§ **Stored items from a collection**
────

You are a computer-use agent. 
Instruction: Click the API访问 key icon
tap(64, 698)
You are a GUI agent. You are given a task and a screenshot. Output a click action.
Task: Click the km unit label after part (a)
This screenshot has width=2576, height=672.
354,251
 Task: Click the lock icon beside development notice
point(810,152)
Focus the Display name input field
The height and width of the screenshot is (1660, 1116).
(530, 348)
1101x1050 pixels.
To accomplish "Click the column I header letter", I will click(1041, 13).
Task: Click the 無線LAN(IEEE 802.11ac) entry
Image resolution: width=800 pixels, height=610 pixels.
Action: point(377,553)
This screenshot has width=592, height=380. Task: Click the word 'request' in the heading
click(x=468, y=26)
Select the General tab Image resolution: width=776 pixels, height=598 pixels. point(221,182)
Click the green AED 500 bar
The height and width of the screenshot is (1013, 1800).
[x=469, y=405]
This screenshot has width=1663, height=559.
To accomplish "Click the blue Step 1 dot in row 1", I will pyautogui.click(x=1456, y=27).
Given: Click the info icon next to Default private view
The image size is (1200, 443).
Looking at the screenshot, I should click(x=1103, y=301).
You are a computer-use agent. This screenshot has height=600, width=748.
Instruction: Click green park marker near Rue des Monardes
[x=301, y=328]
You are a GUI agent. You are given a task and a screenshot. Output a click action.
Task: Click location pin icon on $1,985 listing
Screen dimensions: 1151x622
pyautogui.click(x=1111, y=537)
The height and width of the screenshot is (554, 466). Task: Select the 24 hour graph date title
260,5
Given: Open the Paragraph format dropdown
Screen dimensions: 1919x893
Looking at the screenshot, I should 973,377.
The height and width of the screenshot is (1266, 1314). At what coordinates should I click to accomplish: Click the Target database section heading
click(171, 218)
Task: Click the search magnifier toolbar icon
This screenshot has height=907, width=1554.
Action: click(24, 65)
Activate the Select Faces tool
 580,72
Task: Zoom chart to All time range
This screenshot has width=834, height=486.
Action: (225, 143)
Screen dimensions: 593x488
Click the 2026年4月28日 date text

────

§ **Problem details**
Pick out every line above that holds the word "agent" and copy it.

§ **Written reply**
You are a computer-use agent. 
You are a GUI agent. You are given a task and a screenshot. Output a click action.
You are a computer-use agent. This screenshot has height=600, width=748.
You are a GUI agent. You are given a task and a screenshot. Output a click action.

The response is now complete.